* **What you have to do**
Pick out each line in these entries that contains the string "cell".

* **Data records**
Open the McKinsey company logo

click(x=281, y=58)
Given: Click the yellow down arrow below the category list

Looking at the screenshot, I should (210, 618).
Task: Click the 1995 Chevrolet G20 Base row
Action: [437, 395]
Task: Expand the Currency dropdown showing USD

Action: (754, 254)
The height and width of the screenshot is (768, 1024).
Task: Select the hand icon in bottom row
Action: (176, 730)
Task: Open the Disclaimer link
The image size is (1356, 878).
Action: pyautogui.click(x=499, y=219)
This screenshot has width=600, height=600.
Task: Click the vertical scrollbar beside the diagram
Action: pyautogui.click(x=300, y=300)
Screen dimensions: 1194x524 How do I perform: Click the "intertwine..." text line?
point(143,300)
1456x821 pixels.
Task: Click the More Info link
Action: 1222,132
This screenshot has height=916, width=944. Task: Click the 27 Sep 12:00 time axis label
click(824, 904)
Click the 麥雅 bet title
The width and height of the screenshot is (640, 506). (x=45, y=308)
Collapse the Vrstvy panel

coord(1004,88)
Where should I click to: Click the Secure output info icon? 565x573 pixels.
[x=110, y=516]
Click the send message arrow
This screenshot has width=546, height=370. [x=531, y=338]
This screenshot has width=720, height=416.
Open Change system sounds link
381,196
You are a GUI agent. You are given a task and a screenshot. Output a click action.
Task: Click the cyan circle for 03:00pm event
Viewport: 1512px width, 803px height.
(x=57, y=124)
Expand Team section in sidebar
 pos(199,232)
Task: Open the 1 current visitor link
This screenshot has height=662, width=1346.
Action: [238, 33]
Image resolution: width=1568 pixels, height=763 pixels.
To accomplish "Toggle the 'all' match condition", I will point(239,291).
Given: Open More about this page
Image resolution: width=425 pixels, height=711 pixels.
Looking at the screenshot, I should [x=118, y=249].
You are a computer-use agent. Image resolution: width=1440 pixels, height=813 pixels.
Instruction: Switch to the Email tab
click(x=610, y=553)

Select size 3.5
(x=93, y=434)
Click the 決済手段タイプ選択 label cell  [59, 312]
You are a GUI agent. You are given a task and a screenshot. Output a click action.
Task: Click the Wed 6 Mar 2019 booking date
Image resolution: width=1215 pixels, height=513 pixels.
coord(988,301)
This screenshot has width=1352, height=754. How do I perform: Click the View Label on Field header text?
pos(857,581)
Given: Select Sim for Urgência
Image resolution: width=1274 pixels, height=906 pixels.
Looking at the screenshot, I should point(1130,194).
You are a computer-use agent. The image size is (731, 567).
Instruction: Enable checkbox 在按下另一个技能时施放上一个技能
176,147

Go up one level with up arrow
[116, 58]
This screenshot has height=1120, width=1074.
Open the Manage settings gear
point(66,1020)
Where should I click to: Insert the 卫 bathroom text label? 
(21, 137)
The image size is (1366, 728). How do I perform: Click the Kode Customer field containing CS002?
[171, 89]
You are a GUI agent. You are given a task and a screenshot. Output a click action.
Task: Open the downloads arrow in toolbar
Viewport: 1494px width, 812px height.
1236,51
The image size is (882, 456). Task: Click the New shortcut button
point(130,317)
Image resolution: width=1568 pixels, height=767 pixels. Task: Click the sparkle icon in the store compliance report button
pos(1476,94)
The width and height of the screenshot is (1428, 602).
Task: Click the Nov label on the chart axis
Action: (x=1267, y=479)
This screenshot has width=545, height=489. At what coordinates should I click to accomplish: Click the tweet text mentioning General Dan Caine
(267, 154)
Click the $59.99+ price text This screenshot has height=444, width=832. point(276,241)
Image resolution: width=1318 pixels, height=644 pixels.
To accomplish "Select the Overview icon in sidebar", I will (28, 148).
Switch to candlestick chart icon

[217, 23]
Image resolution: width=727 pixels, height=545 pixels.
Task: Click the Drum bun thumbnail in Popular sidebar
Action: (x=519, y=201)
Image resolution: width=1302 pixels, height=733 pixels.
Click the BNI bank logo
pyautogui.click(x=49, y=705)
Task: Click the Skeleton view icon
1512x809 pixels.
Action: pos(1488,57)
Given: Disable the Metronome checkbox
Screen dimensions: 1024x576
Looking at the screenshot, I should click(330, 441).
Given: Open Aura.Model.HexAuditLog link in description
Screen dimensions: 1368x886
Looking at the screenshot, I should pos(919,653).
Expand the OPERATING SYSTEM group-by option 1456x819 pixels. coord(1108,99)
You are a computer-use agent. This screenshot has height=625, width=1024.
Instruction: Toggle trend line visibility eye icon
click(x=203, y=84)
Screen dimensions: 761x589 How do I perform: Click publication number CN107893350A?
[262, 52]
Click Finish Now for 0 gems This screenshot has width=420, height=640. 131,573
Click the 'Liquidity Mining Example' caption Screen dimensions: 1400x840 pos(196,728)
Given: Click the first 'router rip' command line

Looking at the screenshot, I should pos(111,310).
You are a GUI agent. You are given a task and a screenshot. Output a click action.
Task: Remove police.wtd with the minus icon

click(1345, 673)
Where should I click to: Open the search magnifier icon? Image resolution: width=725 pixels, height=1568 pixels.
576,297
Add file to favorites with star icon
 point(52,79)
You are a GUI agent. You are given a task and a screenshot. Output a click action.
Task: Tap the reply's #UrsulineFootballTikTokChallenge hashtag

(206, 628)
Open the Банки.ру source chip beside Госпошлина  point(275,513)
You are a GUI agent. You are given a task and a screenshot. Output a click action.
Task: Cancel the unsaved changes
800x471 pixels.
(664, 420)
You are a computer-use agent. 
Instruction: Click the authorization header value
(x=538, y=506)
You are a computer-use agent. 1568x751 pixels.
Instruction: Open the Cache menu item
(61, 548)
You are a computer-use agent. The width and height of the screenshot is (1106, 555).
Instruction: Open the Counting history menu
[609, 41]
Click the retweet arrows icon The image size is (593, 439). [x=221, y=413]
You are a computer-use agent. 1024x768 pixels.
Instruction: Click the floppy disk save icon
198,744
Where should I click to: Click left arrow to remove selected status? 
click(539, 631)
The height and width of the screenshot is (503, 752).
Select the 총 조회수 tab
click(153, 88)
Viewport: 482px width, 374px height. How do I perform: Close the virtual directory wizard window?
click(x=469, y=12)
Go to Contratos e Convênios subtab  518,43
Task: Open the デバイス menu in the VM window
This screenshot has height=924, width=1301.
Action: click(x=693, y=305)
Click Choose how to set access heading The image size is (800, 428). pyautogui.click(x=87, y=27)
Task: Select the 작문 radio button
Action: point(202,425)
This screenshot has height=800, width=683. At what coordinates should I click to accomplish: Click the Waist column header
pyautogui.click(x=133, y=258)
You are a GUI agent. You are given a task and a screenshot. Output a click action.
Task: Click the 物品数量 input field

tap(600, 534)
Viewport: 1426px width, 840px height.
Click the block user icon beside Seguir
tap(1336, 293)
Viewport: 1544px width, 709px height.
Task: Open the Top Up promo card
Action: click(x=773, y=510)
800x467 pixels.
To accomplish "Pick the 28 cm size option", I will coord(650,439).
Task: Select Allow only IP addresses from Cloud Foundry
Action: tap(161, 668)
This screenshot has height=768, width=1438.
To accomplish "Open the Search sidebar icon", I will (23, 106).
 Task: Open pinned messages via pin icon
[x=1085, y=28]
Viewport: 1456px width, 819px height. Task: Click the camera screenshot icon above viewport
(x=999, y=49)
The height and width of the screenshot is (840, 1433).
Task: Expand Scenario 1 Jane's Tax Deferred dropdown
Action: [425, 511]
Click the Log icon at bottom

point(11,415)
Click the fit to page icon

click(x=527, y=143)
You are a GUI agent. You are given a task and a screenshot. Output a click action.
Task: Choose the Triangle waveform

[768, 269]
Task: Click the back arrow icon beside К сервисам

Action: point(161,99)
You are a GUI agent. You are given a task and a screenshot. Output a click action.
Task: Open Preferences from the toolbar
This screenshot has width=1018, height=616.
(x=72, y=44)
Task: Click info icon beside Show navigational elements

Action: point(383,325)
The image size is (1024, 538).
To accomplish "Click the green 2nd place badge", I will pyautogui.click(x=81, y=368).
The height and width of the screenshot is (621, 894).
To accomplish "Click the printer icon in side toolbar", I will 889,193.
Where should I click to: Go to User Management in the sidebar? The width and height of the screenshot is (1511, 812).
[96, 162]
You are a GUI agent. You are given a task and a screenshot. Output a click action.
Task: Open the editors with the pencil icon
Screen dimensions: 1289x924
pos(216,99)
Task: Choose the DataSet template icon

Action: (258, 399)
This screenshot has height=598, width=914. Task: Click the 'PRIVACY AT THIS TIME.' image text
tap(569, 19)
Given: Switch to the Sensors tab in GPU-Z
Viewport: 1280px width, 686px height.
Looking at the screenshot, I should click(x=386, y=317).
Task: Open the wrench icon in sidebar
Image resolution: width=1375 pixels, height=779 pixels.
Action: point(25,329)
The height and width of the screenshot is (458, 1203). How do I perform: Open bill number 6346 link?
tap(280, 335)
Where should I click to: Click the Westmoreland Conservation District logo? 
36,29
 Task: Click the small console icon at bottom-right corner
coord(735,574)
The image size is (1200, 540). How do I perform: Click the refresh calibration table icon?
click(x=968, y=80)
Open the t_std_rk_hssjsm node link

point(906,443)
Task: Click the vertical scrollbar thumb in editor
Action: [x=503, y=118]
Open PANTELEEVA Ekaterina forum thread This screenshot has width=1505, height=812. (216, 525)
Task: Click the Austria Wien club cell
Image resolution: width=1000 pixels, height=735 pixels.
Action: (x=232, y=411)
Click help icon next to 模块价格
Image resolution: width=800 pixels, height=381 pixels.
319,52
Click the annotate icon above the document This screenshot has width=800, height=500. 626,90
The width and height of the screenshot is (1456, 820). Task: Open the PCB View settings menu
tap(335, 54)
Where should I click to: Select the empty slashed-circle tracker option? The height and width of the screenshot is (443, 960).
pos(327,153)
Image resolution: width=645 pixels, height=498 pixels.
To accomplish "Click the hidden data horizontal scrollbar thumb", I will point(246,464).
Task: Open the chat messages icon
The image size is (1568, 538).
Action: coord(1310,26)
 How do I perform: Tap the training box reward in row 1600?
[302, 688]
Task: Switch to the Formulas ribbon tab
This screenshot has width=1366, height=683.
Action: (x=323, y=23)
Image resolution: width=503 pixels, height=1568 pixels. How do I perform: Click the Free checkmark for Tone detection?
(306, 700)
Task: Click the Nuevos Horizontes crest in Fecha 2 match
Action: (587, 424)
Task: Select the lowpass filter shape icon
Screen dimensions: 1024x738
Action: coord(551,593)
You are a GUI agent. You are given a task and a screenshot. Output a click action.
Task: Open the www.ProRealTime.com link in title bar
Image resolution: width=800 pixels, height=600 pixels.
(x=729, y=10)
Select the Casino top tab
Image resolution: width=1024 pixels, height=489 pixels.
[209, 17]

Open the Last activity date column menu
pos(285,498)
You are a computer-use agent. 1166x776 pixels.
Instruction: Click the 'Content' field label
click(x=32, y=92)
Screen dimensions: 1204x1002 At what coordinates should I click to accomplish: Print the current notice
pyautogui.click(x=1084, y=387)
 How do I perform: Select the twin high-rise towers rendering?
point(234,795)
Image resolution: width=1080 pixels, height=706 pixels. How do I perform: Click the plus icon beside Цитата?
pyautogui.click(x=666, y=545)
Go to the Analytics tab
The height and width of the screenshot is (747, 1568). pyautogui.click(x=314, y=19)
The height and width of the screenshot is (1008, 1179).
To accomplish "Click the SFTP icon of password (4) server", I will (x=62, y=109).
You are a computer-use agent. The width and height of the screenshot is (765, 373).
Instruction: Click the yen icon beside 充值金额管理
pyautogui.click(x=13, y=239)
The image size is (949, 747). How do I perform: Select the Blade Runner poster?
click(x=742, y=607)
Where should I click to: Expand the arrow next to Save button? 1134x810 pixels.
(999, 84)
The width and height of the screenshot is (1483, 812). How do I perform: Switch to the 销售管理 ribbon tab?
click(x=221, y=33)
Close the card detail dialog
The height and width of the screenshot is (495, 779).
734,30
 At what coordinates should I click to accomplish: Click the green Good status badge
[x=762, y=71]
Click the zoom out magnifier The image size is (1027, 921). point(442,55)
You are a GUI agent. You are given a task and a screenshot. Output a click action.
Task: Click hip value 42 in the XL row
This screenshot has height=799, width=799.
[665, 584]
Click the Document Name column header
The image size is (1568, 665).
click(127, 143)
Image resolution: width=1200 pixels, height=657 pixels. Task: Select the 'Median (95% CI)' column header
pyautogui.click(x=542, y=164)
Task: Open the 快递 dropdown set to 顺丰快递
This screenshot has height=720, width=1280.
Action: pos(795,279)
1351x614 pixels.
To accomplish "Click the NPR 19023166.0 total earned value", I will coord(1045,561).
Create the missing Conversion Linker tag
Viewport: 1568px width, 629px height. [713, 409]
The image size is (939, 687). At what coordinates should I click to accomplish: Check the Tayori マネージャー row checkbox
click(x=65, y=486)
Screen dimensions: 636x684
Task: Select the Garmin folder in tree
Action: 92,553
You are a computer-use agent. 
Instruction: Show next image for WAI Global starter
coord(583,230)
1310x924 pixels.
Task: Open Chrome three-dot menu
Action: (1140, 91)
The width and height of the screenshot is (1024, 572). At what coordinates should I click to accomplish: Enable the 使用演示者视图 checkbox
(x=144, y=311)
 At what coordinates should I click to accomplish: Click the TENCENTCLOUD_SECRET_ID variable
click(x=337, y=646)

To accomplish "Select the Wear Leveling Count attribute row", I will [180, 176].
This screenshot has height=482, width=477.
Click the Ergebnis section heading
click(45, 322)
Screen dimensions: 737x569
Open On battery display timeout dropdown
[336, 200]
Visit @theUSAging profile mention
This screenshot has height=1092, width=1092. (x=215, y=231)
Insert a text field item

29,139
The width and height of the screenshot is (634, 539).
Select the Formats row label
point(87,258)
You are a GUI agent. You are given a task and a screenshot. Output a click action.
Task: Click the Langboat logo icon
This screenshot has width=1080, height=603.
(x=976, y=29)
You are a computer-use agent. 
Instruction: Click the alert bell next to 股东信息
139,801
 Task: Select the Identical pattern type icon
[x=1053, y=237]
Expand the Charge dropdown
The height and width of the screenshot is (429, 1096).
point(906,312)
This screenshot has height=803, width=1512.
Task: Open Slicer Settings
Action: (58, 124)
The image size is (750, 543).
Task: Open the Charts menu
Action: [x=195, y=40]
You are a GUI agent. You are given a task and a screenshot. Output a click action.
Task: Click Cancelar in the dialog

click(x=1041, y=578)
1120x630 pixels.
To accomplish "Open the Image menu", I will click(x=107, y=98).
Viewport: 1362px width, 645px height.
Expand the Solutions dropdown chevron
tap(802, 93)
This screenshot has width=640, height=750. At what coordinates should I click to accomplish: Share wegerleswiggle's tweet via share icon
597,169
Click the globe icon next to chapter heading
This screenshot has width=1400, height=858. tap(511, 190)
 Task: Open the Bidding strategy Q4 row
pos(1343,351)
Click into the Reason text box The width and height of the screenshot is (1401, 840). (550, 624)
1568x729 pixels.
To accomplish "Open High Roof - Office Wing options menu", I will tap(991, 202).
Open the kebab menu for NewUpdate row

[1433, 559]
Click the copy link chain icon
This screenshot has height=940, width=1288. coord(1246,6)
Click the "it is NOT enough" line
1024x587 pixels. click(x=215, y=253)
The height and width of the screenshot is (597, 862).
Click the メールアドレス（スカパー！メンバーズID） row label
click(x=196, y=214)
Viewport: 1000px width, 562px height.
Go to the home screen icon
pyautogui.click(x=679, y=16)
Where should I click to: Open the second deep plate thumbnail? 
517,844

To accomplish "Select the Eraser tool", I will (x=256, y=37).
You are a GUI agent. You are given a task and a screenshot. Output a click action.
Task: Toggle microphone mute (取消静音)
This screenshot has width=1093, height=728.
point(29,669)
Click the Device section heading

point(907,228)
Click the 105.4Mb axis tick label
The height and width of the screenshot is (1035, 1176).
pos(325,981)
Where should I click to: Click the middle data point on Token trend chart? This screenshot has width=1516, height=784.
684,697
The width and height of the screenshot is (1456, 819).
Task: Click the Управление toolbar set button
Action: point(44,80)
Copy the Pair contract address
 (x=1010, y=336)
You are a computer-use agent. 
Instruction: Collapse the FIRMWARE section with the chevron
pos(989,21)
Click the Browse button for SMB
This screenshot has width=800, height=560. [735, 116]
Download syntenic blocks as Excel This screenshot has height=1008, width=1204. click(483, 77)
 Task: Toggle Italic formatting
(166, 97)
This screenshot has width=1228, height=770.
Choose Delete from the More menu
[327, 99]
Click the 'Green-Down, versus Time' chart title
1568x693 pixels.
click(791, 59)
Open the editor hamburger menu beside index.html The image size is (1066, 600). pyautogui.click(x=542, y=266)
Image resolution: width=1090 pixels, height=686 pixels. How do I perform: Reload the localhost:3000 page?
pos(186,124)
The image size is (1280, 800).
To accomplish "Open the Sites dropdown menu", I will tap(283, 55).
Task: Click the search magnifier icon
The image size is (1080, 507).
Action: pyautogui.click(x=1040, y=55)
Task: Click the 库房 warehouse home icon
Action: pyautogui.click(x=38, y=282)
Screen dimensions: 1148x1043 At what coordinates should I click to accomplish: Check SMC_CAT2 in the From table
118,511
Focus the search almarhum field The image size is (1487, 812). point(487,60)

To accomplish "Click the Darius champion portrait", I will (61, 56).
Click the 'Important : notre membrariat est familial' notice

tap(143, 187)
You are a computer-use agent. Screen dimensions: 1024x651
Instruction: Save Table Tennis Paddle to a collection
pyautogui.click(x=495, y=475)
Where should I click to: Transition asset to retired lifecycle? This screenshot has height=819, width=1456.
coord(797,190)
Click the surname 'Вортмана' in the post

* **Expected answer**
Click the 決済手段タイプ選択 label cell  [59, 312]
Task: Click the Austria Wien club cell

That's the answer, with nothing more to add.